I was hungover yesterday. Tainted by a blurry night in a Melbourne cathedral. I didn’t intend to see Lorde that way but it almost felt like it was meant to be. Much of my time spent with Lorde‘s 2017 record Melodrama has been in a somewhat hazy state. There’s a passion for the night before and an understanding of the morning after (“cleaning up the champagne glasses,” as she puts it) that makes it so poignant for 20-somethings. It soundtracks the memories of the night before, both good and bad, so vividly and she brings that same feeling to life with her live show.
In Melbourne on Sunday night, under a sky that was strangely purple, Lorde held off a storm with a near-perfect set that celebrated the party and went deep on the reflective moments. Preceded by a thundering reel of dramatic news stories, she glided onto the stage with Melodrama‘s biggest pop moment Homemade Dynamite, moving across the stage with elongated movements. This was never going to be a subtle evening. She told us this was melodrama after all and that’s exactly what she delivered. Accentuating the “boom” of Homemade Dynamite, she pulled the starting gun on the night and let us into her luminescent world.

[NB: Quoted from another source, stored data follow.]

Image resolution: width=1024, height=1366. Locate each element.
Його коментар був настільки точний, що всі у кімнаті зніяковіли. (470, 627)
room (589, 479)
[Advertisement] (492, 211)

The night was about Melodrama but Lorde never shied away from Pure Heroine. Rather, she analysed it in hindsight, almost as if to answer the questions she posed as an awkward 16 year-old on the brink of pop stardom. Before the pulsating highlight Ribs she said it’s about her fear of getting old adding, “5 years later I think everything’s going to be alright.”
That’s exactly what differentiates Pure Heroine and Melodrama. Melodrama celebrate the imperfections and casts happy shadows on the notion of perfection with joy, despair, sadness and giddiness. Perhaps that’s exactly what bound the Melbourne audience below the purple sky yesterday. There was nothing perfect about the night. A storm threatened to ruin it and it took nearly an hour to find an Uber afterwards but for that hour and a half we were in Lorde’s world and it was glorious.
Under warbling bass, Hard Feelings carried a careful restraint that exploded with Lorde’s trademark jolty dance moves which was blown up even further by the flaring horns of Sober. She gave us spoken word interludes with visuals Wes Anderson would be proud of, providing an artistic extension of Melodrama‘s notions rather than an explanation.
From there, Lorde softened the drama somewhat, soundtracking giddy crushes while girls around us screamed to The Louvre. That wobbling drop truly is the heart beat of Lorde’s live set and it sounded spectacular echoing around the amphitheatre. She perched on a box for Liability telling tales of loneliness as she brought everyone figuratively closer. It was a hushed, emotional moment needed to compliment the grandiose showings and she created the intimacy effortlessly. A cover of Bruce Springsteen’s I’m On Fire and the sweeping strings of Sober II (Melodrama) further pulled the venue closer and tighter.
While a Lorde show is unifying, it’s interesting to see the way the crowd responds. Young fans gasped and giggled to lines about crushes while 20-something lit up about, “another night spent of our faces.” While her songs are so specific to her, the way she forms her live show, from the dancers to the short spiels in between songs, makes it about everyone. She knows her discoveries about crushes and heartbreak aren’t groundbreaking but the way she communicates it is.
The third part of the show was specifically made for dancing. It captured the essence of celebrating through the heartbreak, appropriated from Robyn’s infallible pop handbook. Supercut soared as the lights euphorically flickered while Perfect Places seemed to round-up the night’s takeaways with that hopeless yet intoxicating chorus. Supercut‘s “wild and fluorescent” lyric does a better job of describing the night than we ever really could.
Melbourne was the last stop of the tour and she was feeling nostalgic and hungry. You could tell by the way she ramped up the crowd for Green Light as if we’d have to do it again if she wasn’t satisfied with the way it closed off her tour. There was no need for a rerun though because it packed a punch greater than any pop moment this year. That key-driven bridge raced around the amphitheatre and the chorus threw hands in the air effortlessly as confetti splayed through the air. She’s successfully made personal heartbreak the most triumphant moment of 2017 and it was never clearer than it was as the bright green lights replaced the purple-coloured sky. She ran back on-stage momentarily for a solo performance of Loveless but she’d well and truly already won by then.
Today, I’m not hungover. I’m once again chasing a Homemade Dynamite night of blurry antics, only to follow it with a morning of Liability-level fragility. Lorde’s the only one that makes me appreciate both.